Texte à lire:
******

A l’époque du blocus continental, les douaniers contribuaient à défendre une certaine vision de la sécurité économique de la France lors des conflits entre l’Empire et le Royaume Unis.  Ils représentaient près de 20% des agents publics à cette époque et agissaient dans un contexte de guerre économique. Le temps passant, cette logique de combat économique sera diluée dans le nombre augmentant d’agents.

De nos jours, dans l’administration, les agents intéressés à la Guerre économique, hors les services dédiés, se sont auto missionnés sans directive hiérarchique et dans un cadre peu formalisé. Comment faire pour changer cette réalité et cet état d’esprit ? Comment transformer un écosystème inerte en système propice à la menée d’une guerre économique ? Comment faudrait-il faire ? Francis Massé, dans le domaine du transport aérien a créé une méthode et un concept. Il est un pionnier dans l’expérimentation du changement de culture, d’état d’esprit et de pratiques dans un écosystème afin de le rendre plus efficace et innovant. Cette méthode, la logotique, peut-elle être utilisée dans une logique de transformation des acteurs économiques publics et privés afin de développer une culture commune et collective de guerre économique ?


Biographie.

Francis Massé est un ancien haut fonctionnaire. Il a passé l’essentiel de sa carrière au service de l’Etat et en particulier à la DGAC (Direction Générale de l’Aviation Civile). Il a fait un passage à RFI (Radio France Internationale) dont il a été directeur général délégué.  Une autre partie de sa carrière concerne les activités maritimes. Membre de plusieurs cabinets ministériels, il a été la cheville ouvrière de la réforme portuaire des années 1990. En parallèle, il a rédigé de nombreux essais traitant de la réforme de l’Etat, du management public. Son dernier ouvrage traite de « logotique » qui est un concept qui lui est propre et qui concerne la réforme d’écosystèmes professionnels ou économiques par la formation. Il est le cofondateur du Cercle de la réforme de l’état avec Yves Cannac.

******

Liste fournie:
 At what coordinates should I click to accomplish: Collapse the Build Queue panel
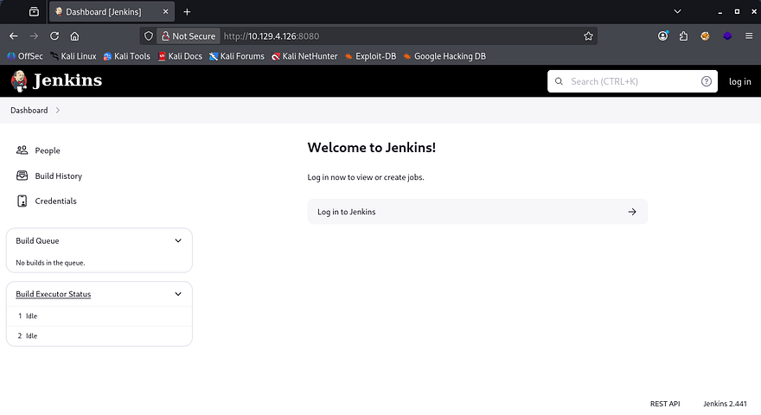pyautogui.click(x=178, y=240)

******

Objectif:
Reproduisez à l'identique, s'il vous plaît, tout le passage du texte sur la guerre économique qui va de « Francis Massé est » jusqu'à « avec Yves Cannac. » inclus. La liste est un matériel à part, indépendant du texte sur la guerre économique.

Réponse complète:
Francis Massé est un ancien haut fonctionnaire. Il a passé l’essentiel de sa carrière au service de l’Etat et en particulier à la DGAC (Direction Générale de l’Aviation Civile). Il a fait un passage à RFI (Radio France Internationale) dont il a été directeur général délégué.  Une autre partie de sa carrière concerne les activités maritimes. Membre de plusieurs cabinets ministériels, il a été la cheville ouvrière de la réforme portuaire des années 1990. En parallèle, il a rédigé de nombreux essais traitant de la réforme de l’Etat, du management public. Son dernier ouvrage traite de « logotique » qui est un concept qui lui est propre et qui concerne la réforme d’écosystèmes professionnels ou économiques par la formation. Il est le cofondateur du Cercle de la réforme de l’état avec Yves Cannac.